Updated throughout the day with quick takes from staff.
by Jon Bois • Feb 8, 2011 2:32 PM EST
If you remember any commercials from Super Bowl Sunday, you surely remember HomeAway's "Test Baby" ad, in which a man falls into a table, catapulting a baby into the air. The baby's face smashes against and streaks down the wall, and the audiovisual assurances that it was merely a "test baby" weren't enough for some disturbed viewers.
So, as seems to happen every year, a company is apologizing for the perceived tastelessness of its ad. From a statement issued on Tuesday by HomeAway:
We do not believe the ad will result in an increase in violence towards babies, just as last year’s Super Bowl ad featuring Betty White didn’t lead to an increase in elderly women being tackled in parks. However, we feel we made a mistake in judgment, and for that all of us at HomeAway are truly sorry.
A web-based business that arranges for travelers to save money by booking reservations at private/independent lodging is profusely apologizing to America for maiming a rubber baby. From a certain angle, this story is delightfully convoluted.
On Saturday, I said that this ad "distresses me terribly." I was exaggerating. It was a brief, visually morbid moment, and I moved on, not much more likely to buy a shopping cart full of HomeAways than I was previously. But everyone isn't me, my reaction was neither the "correct" nor "incorrect" one, and I understand and respect the feelings of those who were legitimately disturbed by the ad.

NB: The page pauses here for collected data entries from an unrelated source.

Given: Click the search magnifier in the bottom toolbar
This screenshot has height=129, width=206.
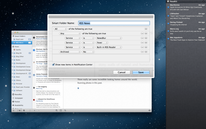Looking at the screenshot, I should coord(56,110).
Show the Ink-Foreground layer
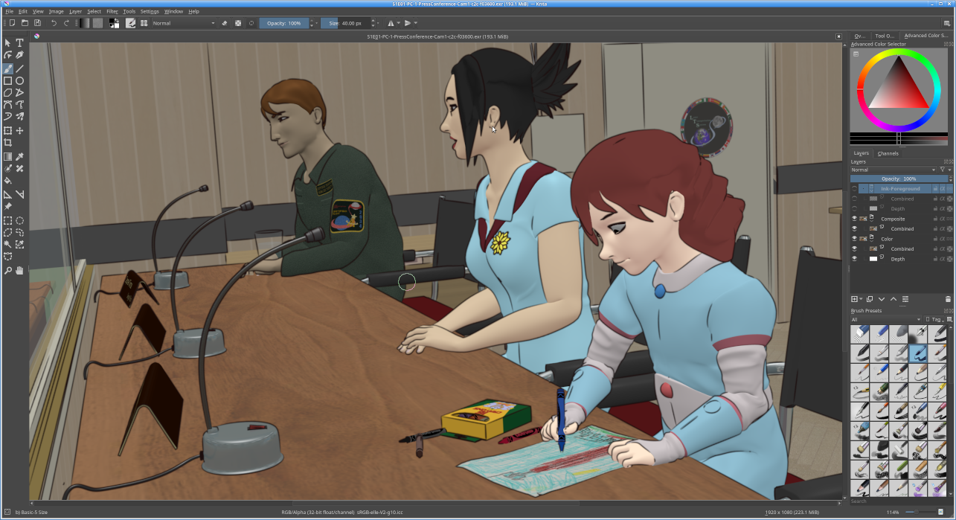This screenshot has width=956, height=520. pos(854,189)
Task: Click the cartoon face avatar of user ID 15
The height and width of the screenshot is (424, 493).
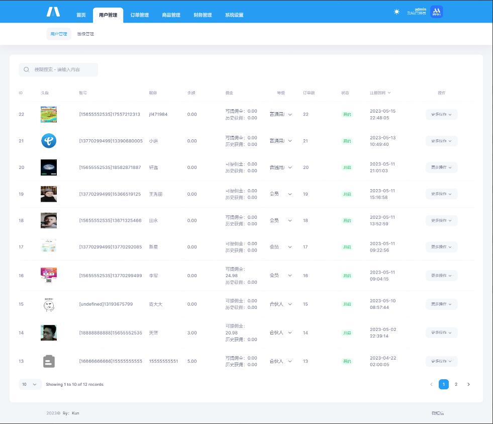Action: (49, 304)
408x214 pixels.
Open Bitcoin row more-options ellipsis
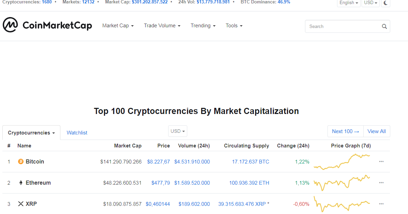(x=381, y=161)
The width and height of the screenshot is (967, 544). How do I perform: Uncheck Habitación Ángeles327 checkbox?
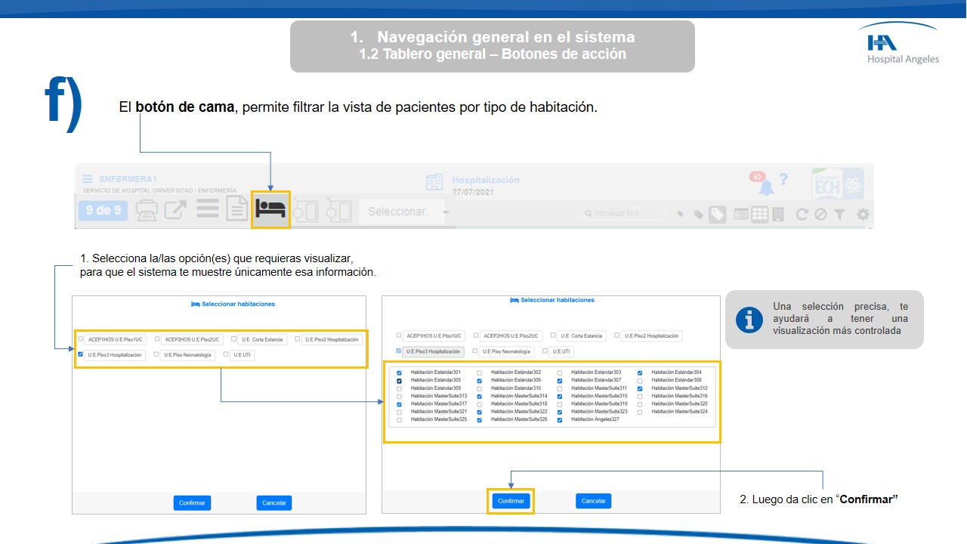tap(559, 419)
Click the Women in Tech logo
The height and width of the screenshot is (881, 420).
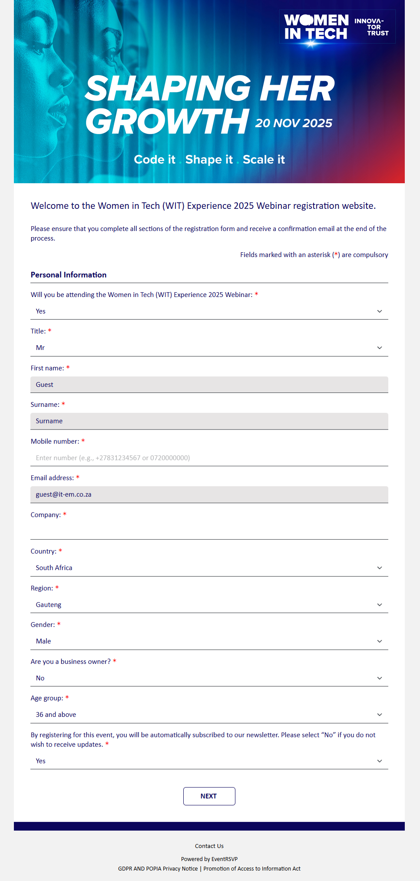point(337,27)
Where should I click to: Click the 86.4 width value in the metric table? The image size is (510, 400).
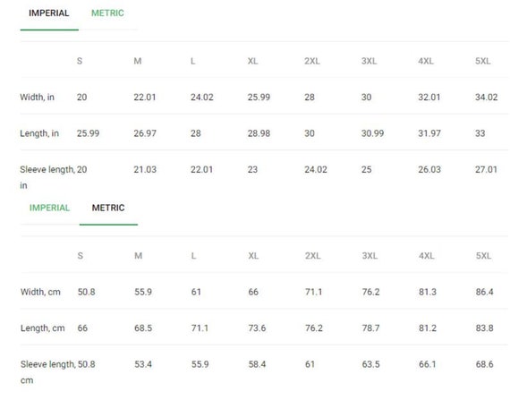point(485,292)
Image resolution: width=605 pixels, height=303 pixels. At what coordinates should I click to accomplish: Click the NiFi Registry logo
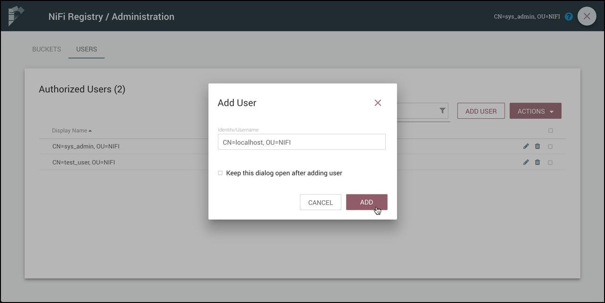click(16, 16)
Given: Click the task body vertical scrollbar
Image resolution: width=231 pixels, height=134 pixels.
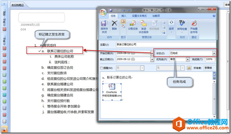Looking at the screenshot, I should tap(215, 99).
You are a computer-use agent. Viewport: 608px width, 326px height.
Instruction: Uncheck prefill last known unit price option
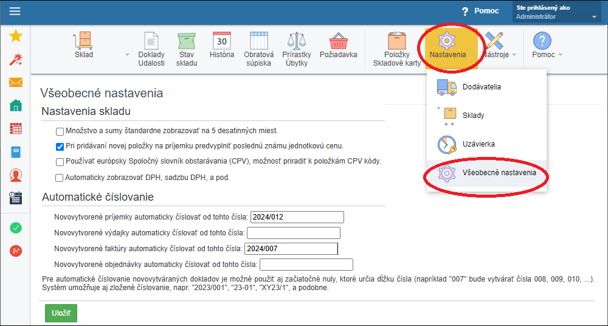pos(60,147)
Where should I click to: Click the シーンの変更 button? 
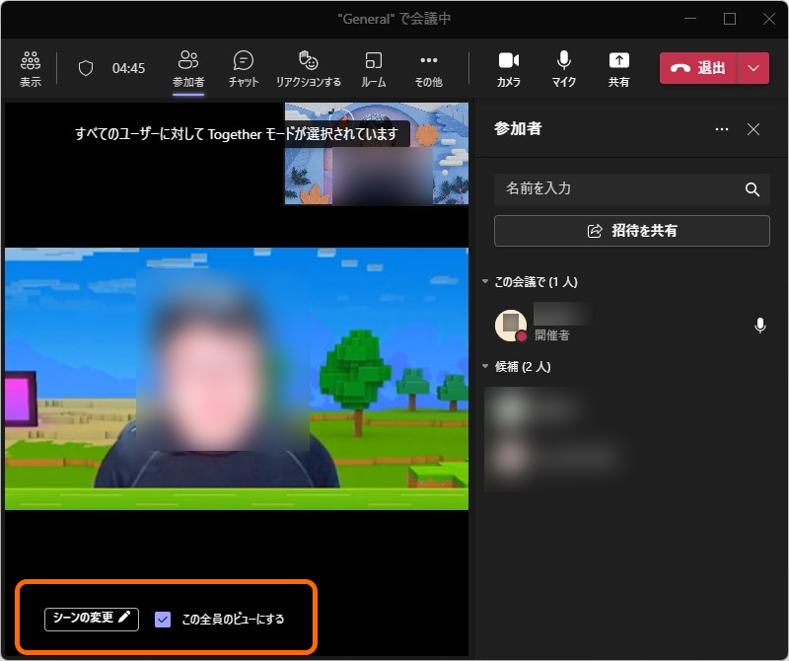pyautogui.click(x=90, y=621)

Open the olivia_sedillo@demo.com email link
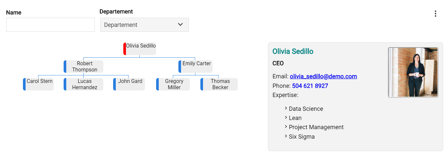tap(323, 76)
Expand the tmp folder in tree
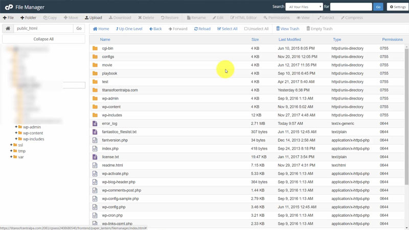 [11, 151]
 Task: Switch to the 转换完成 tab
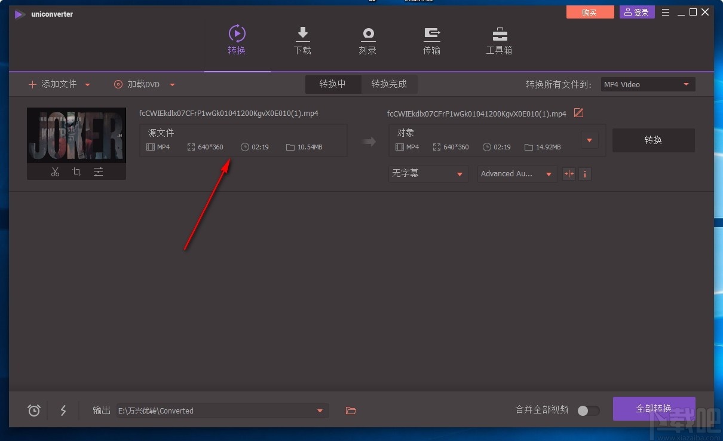[390, 84]
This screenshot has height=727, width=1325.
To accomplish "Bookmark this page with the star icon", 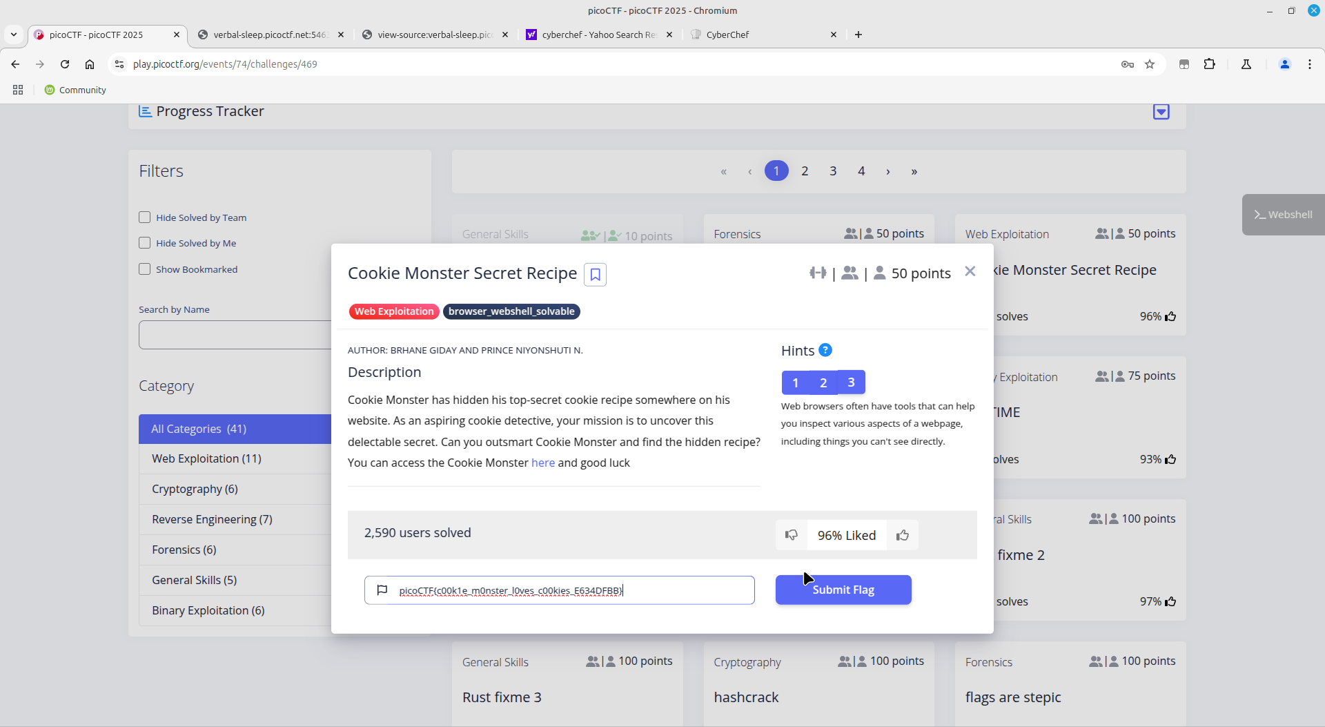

I can speak with greater confidence on the routinely poor decision-making on the part of advertising agencies. Given that HomeAway is cutting up its commercial and re-organizing its web campaign, it certainly doesn't seem that they're glad they ran with it. At the risk of sounding like a stiff... well, look at the Volkswagen commercial. There was nothing objectionable about it, and people really enjoyed it.
This isn't a moral issue, just a business issue: if you hire an ad agency, and this ad agency can't stand out from the pack without running something so objectionable that you'll have to apologize for it, you have hired a pretty crappy ad agency.